╭─ Available data

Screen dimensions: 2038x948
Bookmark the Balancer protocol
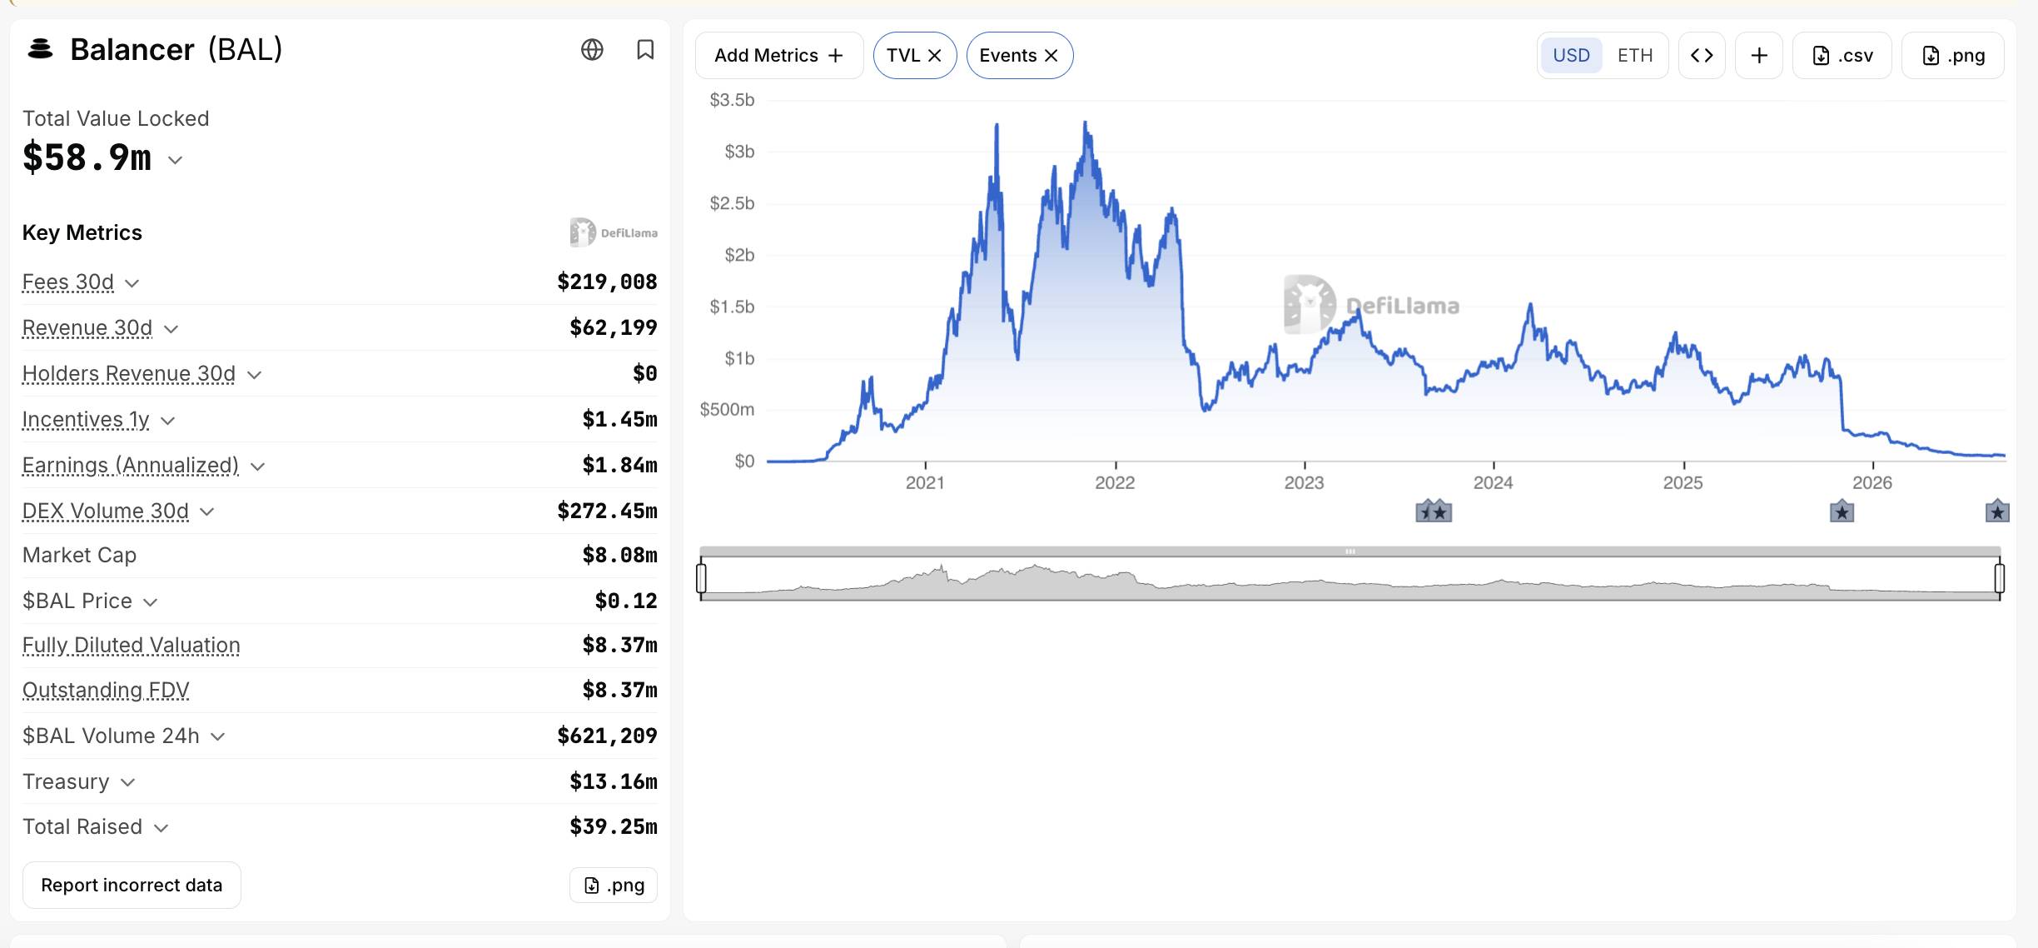click(x=645, y=50)
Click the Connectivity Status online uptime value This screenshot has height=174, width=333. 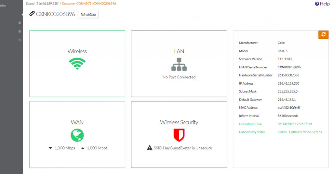click(x=300, y=132)
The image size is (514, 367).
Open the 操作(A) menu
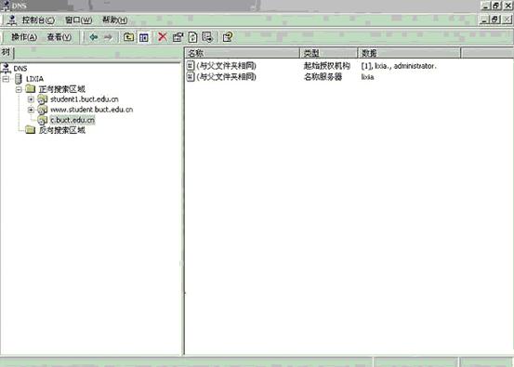tap(24, 37)
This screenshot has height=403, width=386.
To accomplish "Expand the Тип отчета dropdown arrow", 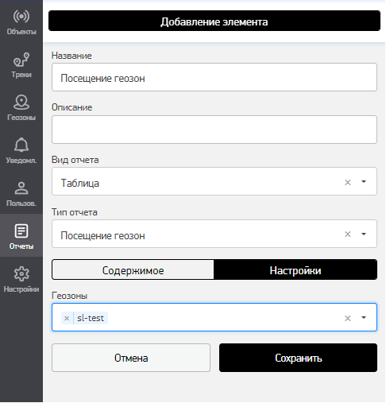I will point(364,234).
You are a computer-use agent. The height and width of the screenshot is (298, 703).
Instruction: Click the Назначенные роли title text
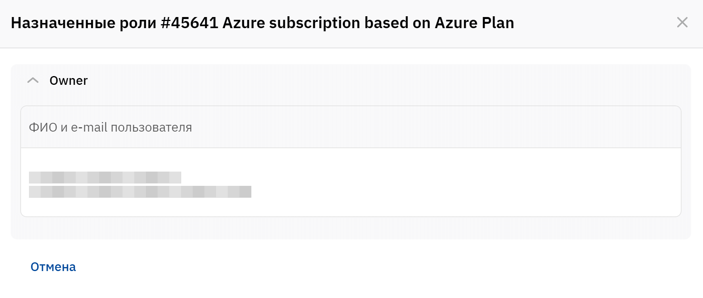(x=83, y=23)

╰─

**What you have to do**
I would like you to set down the lines above, from the one containing "You are a computer-use" to the final line, exactly as written and without pictures.

**Response area**
You are a computer-use agent. The height and width of the screenshot is (298, 703).
Instruction: Click the Назначенные роли title text
(x=83, y=23)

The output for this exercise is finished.